Serge Alexandrovich Tcherepnin (; born 2 February 1941) is a Russian-American composer and electronic-instrument builder of Russian-Chinese parentage. Tcherepnin is noted for creating the Serge Modular synthesizer.

Biography
Serge Tcherepnin was born in Issy-les-Moulineaux, near Paris, the son of composer Aleksandr Nikolayevich Tcherepnin and grandson of composer Nikolai Nikolayevich Tcherepnin. His mother was Chinese pianist Lee Hsien Ming. An online biography of Alexander by Phillip Ramey, Vice-President of The Tcherepnin Society, includes a photograph of the family and shows Serge at a young age.

Serge had his first instruction in harmony with Nadia Boulanger and studied from 1958 to 1963 at Harvard University with Leon Kirchner and Billy Jim Layton. He became  a naturalized American citizen in 1960. In 1961 he studied at the Darmstadt Vacation Courses with Luigi Nono. He then studied in Europe with Pierre Boulez, Herbert Eimert, and Karlheinz Stockhausen. From 1968 to 1970 he participated in the Intermedia Program at New York University.

As an instructor at CalArts under Morton Subotnick, Serge was exposed to some of the earliest modular synthesizers designed by Don Buchla. This environment led Serge to develop his own eponymous modular synthesizer system called the Serge Modular. Electronics were manufactured by his own company Serge Modular Music Systems, which was officially founded in 1974 and occupied various locations in California, including Hollywood and an office on Haight Street in San Francisco. After closing the company in 1986, he returned to France.

As of 2018 Serge is once again involved in modular synthesis, having been appointed as "Chief Innovation Officer" of German synthesizer company Random*Source which has largely focused on recreating the Serge Modular system using modern manufacturing techniques.

Serge's brother Ivan Aleksandrovich Tcherepnin was also a well-known composer, and Ivan’s sons Stefan (born 1977) and Sergeï (born 1981) are also involved in composition.

Compositions
A selective list includes:
Inventions, for piano (1960)

■ **What you are asked to do**
Continue the biography of Serge Tcherepnin from its last line, carrying on the list of his compositions.

■ **Data segment**

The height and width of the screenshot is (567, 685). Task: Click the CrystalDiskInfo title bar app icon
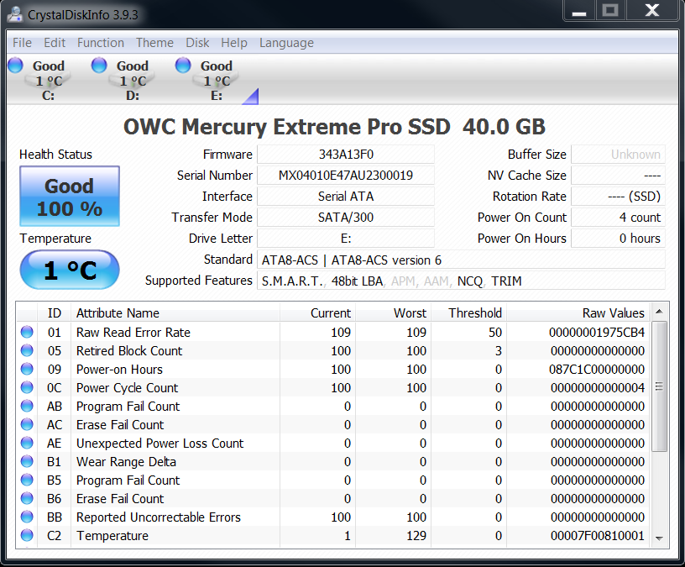click(14, 14)
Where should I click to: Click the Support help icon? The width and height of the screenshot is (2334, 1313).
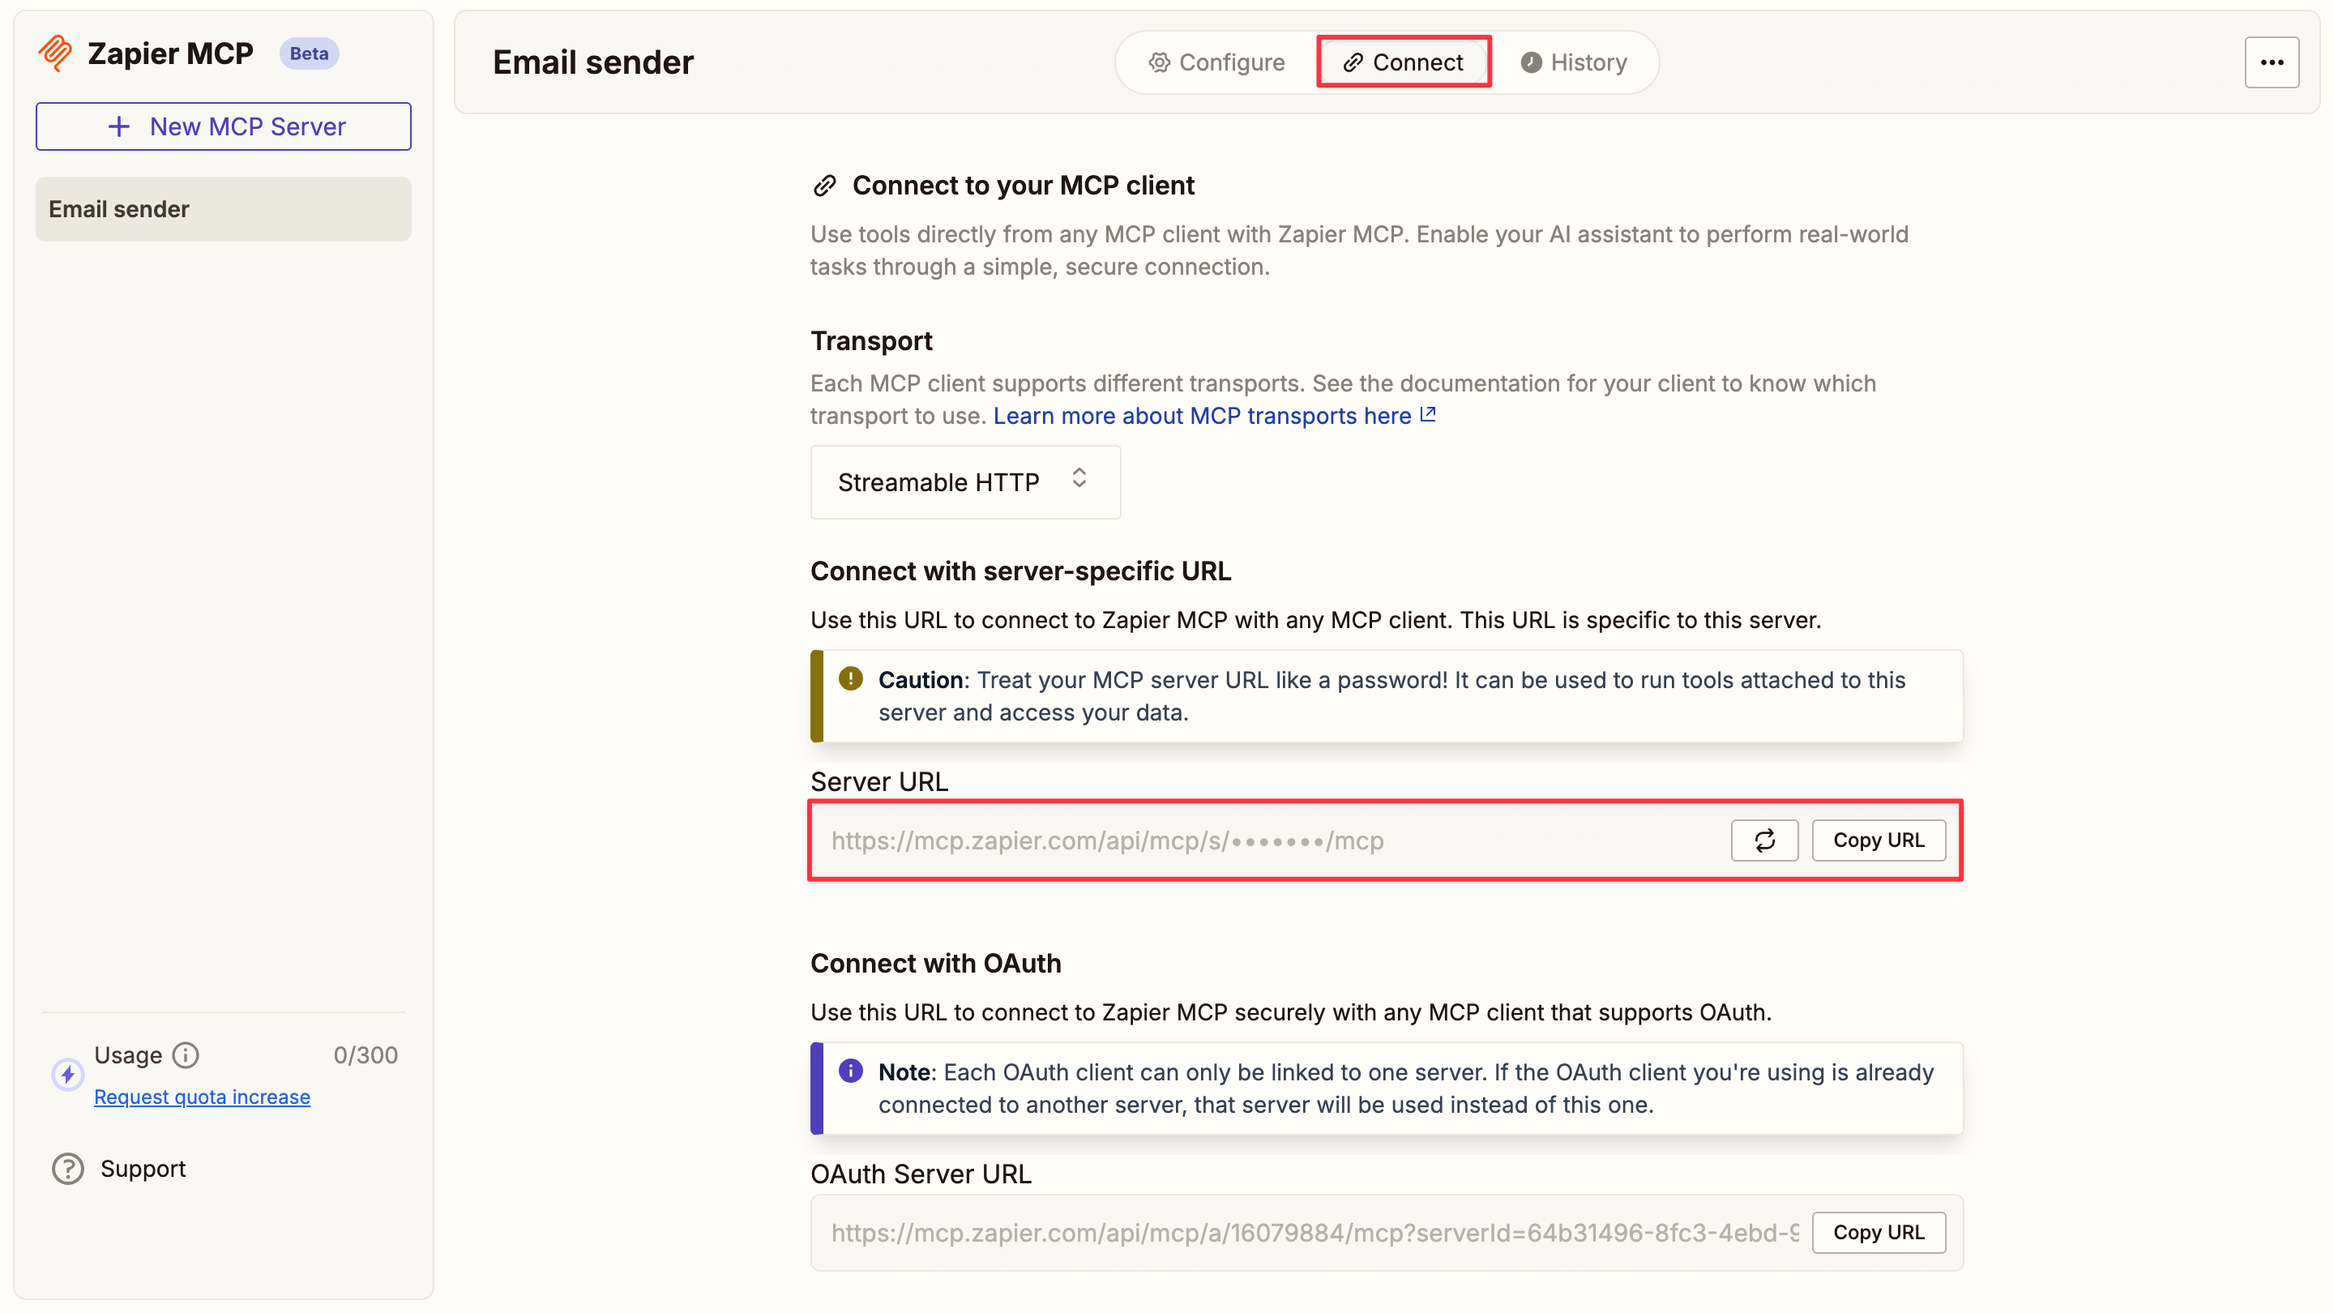[x=68, y=1168]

■ **Written response**
String Trio (1960)
String Quartet (1961)
Kaddish (text by Allen Ginsberg), for speaker, flute, oboe, clarinet, violin, piano, two percussionists (1962)
Figures-Grounds, for 7–77 instruments (1964) 
Morning After Piece, for saxophone and piano (1966)
Two Tapes (Giuseppe’s Background I–II), for 4-track tape (1966)
Two More Tapes (Addition and Subtraction), for 2-track tape (1966)
Quiet Day at Bach, for solo instrument and tape (1967)
Piece of Wood, multimedia piece for performers and actors (1967) 
Piece of Wood with Weeping Woman, multimedia piece for performers, women, stagehand, and tape (1967) 
Film, for Baschet instruments, traditional instruments, tape machines, four-channel amplification, ring modulators, theater, stage, and lights (1967) 
For Ilona Kabos, for piano (1968)
Definitive Death Music, for amplified saxophone and chamber ensemble (1968)
"Hat" for Joseph Beuys, for actor and tape (1968)
Paysages électroniques, film score (1977) 
Samba in Aviary, film score (1978)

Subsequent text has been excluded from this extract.